特に高額資産保有者はサイバー攻撃による不正送金やフィッシング詐欺の対象となりやすいため、口座の操作は店舗や専用電話回線でのみ行うように制限していることがあります。
また、資産が大きい場合、そもそも日常的に口座操作を必要としないという事情もあります。資金は信託口座や貸金庫、複数の金融機関に分散されており、頻繁に出し入れする運用資金とは別管理となっているケースが一般的です。
資産家が採用する預金管理の具体例
ある資産家は、以下のような方法で資金を管理しています。
- 主要銀行で複数口座を使い分け、全てにネットバンキング機能は未設定
- 預金残高の確認や振込依頼はすべて専任の担当者(プライベートバンカー)を通じて電話や書面で行う
- 多額の資産は信託口座に移し、本人が簡単にアクセスできないよう管理
このように、「利便性より安全性を優先」する姿勢がうかがえます。
ネットバンキングを使う資産家も存在する
一方で、ネットバンキングを活用している資産家も少なくありません。特に自分で運用を行う投資家や、不動産管理会社を持つオーナーは資金の移動が日常的に必要なため、ネットバンキングの導入は不可欠です。

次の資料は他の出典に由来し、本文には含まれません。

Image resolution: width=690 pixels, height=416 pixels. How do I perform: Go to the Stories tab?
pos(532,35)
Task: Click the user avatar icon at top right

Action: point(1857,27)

その代わり、以下のような高度なセキュリティ対策を講じています。
- 専用端末でのみアクセス
- 二段階認証+ハードウェアトークンを併用
- ネットバンキング利用専用の口座を用意し、主口座とは別にする
資産規模に応じたセキュリティ設計が鍵
ネットバンキングを使うか否かの判断は、資産の金額以上に「どのように資金を使うか」によります。
長期保有の定期預金や信託預金を持つだけであれば、ネットバンキングを使う必要はほとんどありません。一方、日々の振込や投資などで資金を動かす場合は、利便性を犠牲にすることが難しくなります。
金融機関との付き合い方も重要
資産家は大手金融機関との関係性を構築しており、プライベートバンキング(PB)部門を活用することが多いです。

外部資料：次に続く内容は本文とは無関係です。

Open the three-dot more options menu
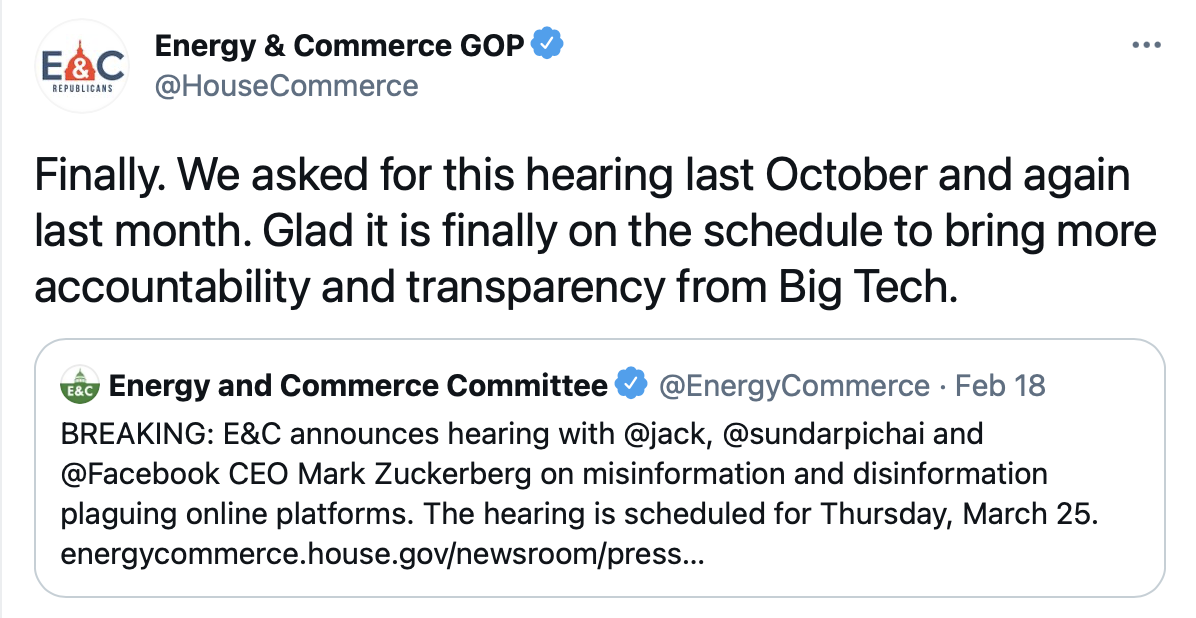1196x618 pixels. (x=1146, y=46)
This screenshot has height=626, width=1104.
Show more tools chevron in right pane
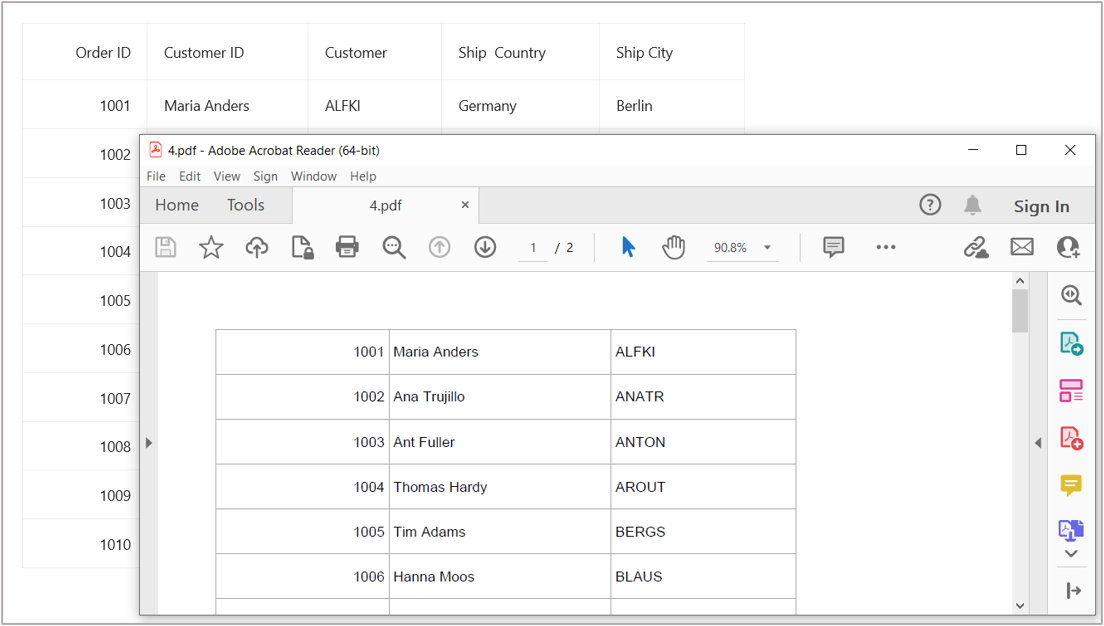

PBでは、顧客ごとに専任の担当者がつき、資産の運用だけでなくセキュリティや税務対策もサポートしてくれます。このような体制を利用すれば、ネットバンキングに依存せずとも快適に資産管理が可能になります。
まとめ
億単位の預貯金を持つ人の多くは、セキュリティを最重視し、ネットバンキングをあえて利用しないケースもあります。
一方で、適切な対策を講じたうえでネットバンキングを活用する資産家も存在し、どちらを選ぶかはライフスタイルや運用方法次第です。大切なのは、自分の資産規模とニーズに応じたセキュリティ設計を行うことです。